The Design Research Lab is a network of people, organisations, and non-human agents engaged at the intersection of technologies, materials, and social practices. Our aim is to design socially and ecologically sustainable tools, spaces, and knowledge that support people’s participation in a digital society – based on common principles of inclusiveness and respect for the planet. This puts the basic democratic right to take part in the digital sphere into practice. We start our research from individual lifeworlds and the needs of minoritized groups, beyond consumer majorities.
We are an interdisciplinary team of designers, researchers, tech-enthusiasts and critical thinkers from Berlin University of the Arts, German Research Center for Artificial Intelligence (DFKI), Weizenbaum Institute for the Networked Society, as well as Einsteincenter Digital Future (ECDF).

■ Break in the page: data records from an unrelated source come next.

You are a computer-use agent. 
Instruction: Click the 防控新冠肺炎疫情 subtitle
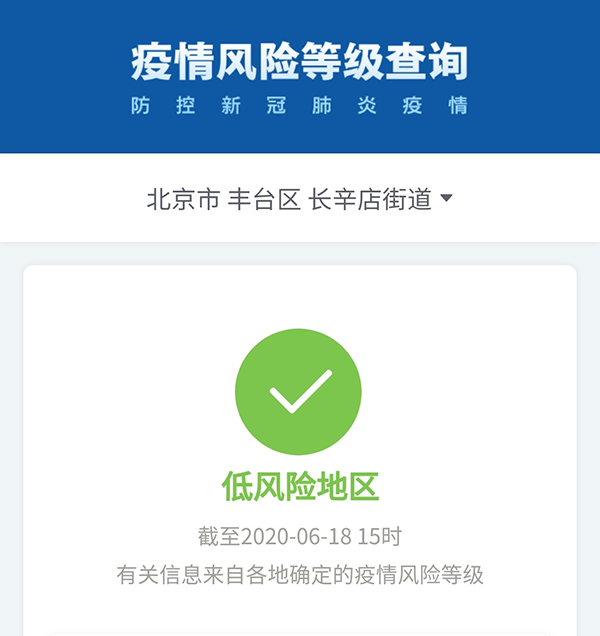[299, 105]
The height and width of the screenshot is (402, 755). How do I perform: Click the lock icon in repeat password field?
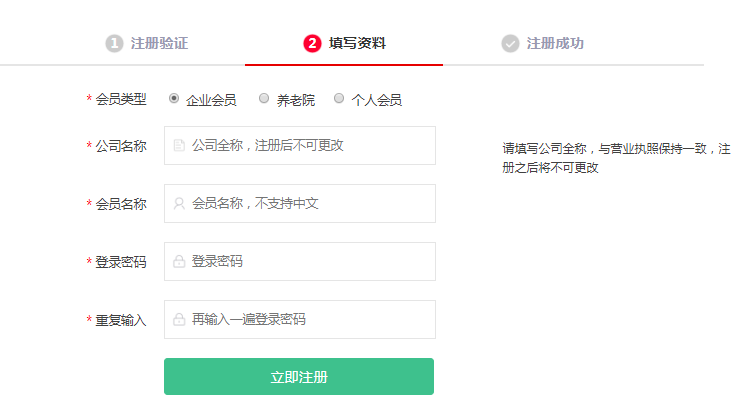coord(179,319)
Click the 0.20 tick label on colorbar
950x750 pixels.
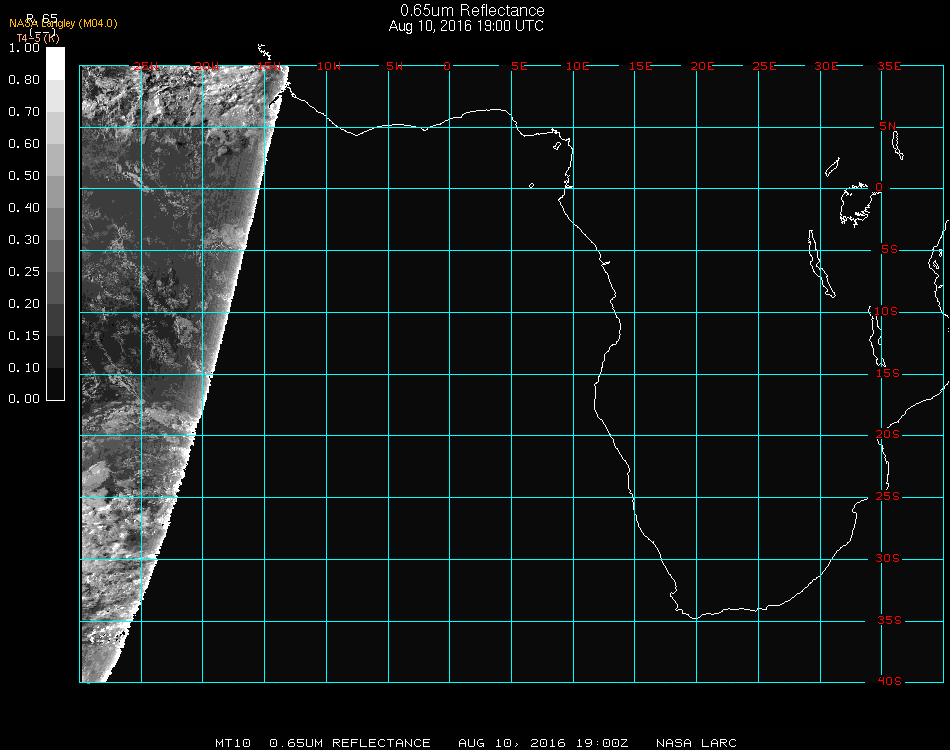point(24,304)
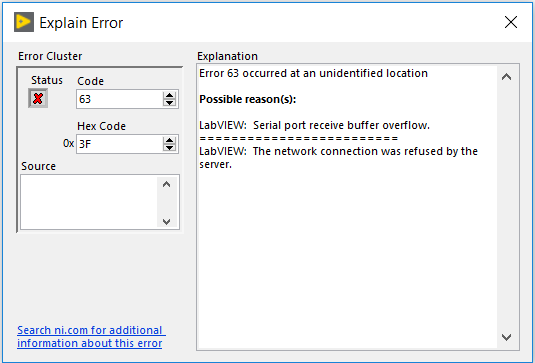This screenshot has height=363, width=535.
Task: Decrease the Hex Code using down arrow
Action: click(170, 148)
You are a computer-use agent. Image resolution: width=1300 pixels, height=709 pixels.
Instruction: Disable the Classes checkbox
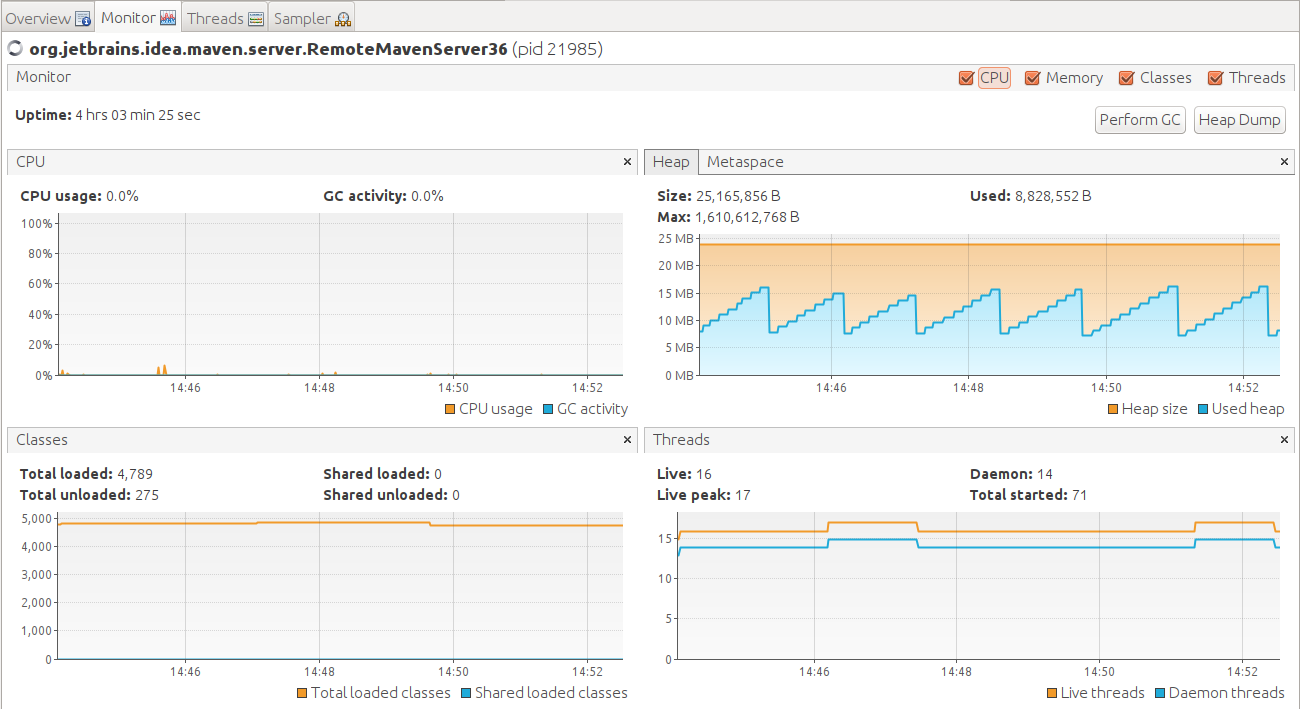1126,78
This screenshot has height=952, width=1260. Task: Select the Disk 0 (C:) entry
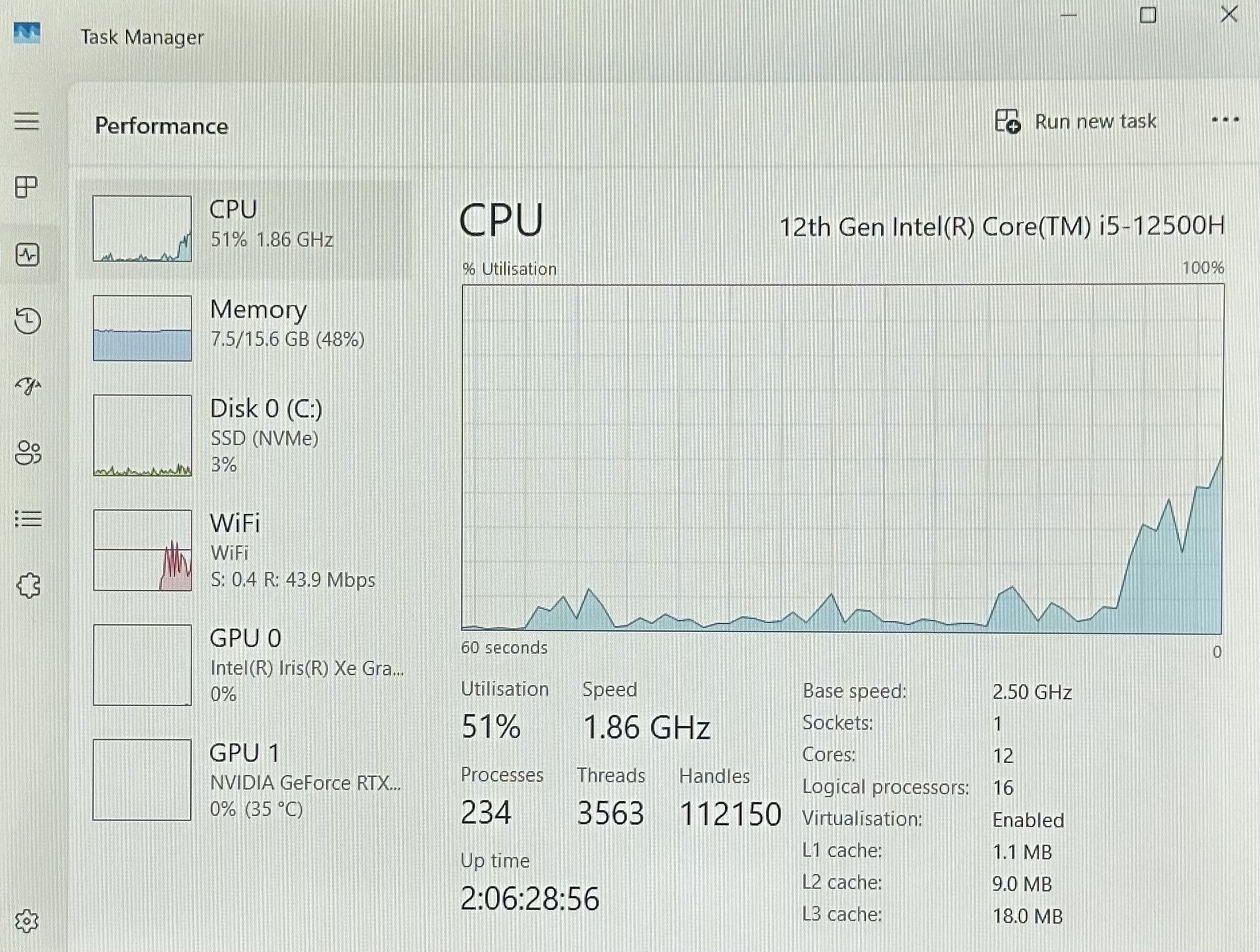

Design is essentially involved in the cultural production of gender images and representations by creating products, services and digital interfaces. However, the aspect of gender is not systematically reflected in design research and practice yet. Artifacts which explicitly address men and women often do not represent user-friendly and gender-egalitarian solutions. They frequently confirm stereotypes of femininity and masculinity which nowadays may not be suitable any more.
For this reason, we aim to develop a conceptual framework for a gender-informed design approach establishing the aspect of gender as an essential design criterion next to requirements of e.g. formal aesthetics or usability. This framework shall sensitize designers and design researchers for the gender dimension within their work.
We draw especially attention to concepts which provide ideas to change gender images. On a theoretical level, we essentially refer to constructivist and deconstructivist gender theories and ask how far they can contribute to deduce design implications for a modification and diversification of gender representations and experiences. Moreover, we discuss existing design approaches and analyse artifacts to make their underlying gender assumptions explicit. Following Butler’s request for a subversive gender confusion, we aim to deliver a systematic theoretically and empirically underpinned design approach which encourages designers and design researchers to playfully explore the design potential of gender to offer diverse gender representations and experiences.